Dear Patty,
Best wishes! My recipient is the spouse of one of my spouse's co-workers, and while I had met her before, we didn't know each other well. I was in contact, via the spouse-spouse connection, every step of the way. Your call on how much disclosure is appropriate, with whom. Like anything else, once shared, it can travel farther than ever imagined.
Hope your testing isn't too troubling, but try to get results either directly from the testing person in real time, or get a commitment from each one to send them to your primary care physician or you. Don't assume this will happen automatically, or that anyone will call you. Ask when will be reasonable to call to follow up, and if the longest stretch is, say, three days, call both your PCP and the transplant center in three days. Tell them both you're talking to the other, and that the testers all assured you the results would be available. Yes, take a notebook. If you haven't started a file yet, now's a good time. Your treatment during testing, including disclosures of potential side effects, consent fot each and every one, responsiveness of the transplant center staff, and complete sharing of information with your PCP in real time are all revelatory of the respect and dignity these professionals hold for you. Be candid that you're evaluating then just as they are evaluating you.
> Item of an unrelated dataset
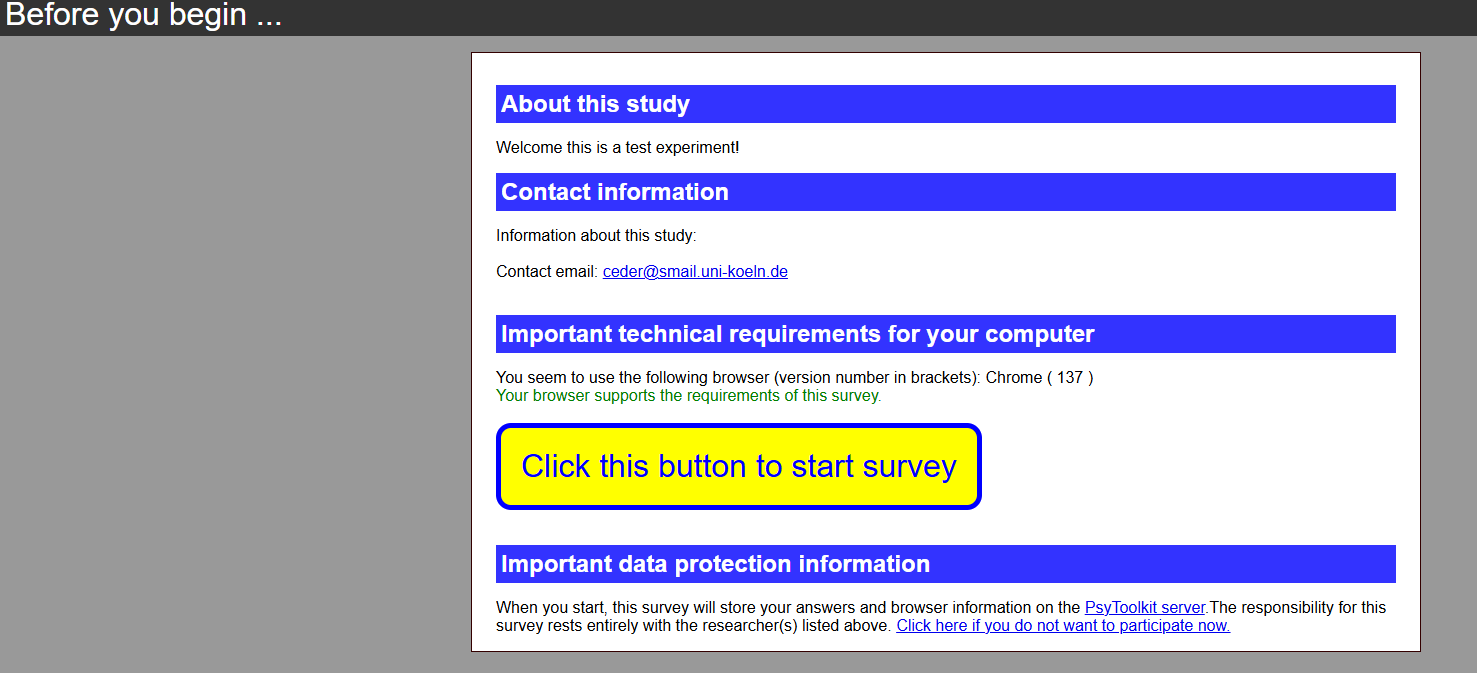Image resolution: width=1477 pixels, height=673 pixels.
Task: Click the yellow start survey button
Action: pyautogui.click(x=738, y=467)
"Matching" is essentially a moot point these days. 0 of 6 HLA mismatch is no longer a deferral, and even blood type difference can be either suppressed or dealt with via paired donation. Each of these carries a different risk profile and ethical decision weight for you and your potential recipient, but this just reinforces that the time between when you set foot on the path to donation and when you might become a donor is extremely variable, and dependent on a lot different possibilities. For me it was 19 months, relatively long. Most are in the six month range, I believe. Ask the transplant center to disclose if they require a "cooling off" period, how long it is, and a what stage(s) in the process it occurs. If they don't disclose it and stop taking your calls, it can be a very discouraging head game, and, again, indicative of the respect and dignity with which they regard donor candidates.
I had a hand assisted left side retroperitoneal laparoscopic nephrectomy nearly 10 years ago. I was out of work for two weeks and then another two weeks of mornings only. My employer had an amazing policy of open ended full pay and benefits for recovery from living kidney donation. I don't know why, or if it still does, but the fact that they did, 12 years ago, when I asked, is why I've been so outraged to hear of how poorly treated some donors have been since.
Again, best wishes. You're amazing, and we know just how amazing you are.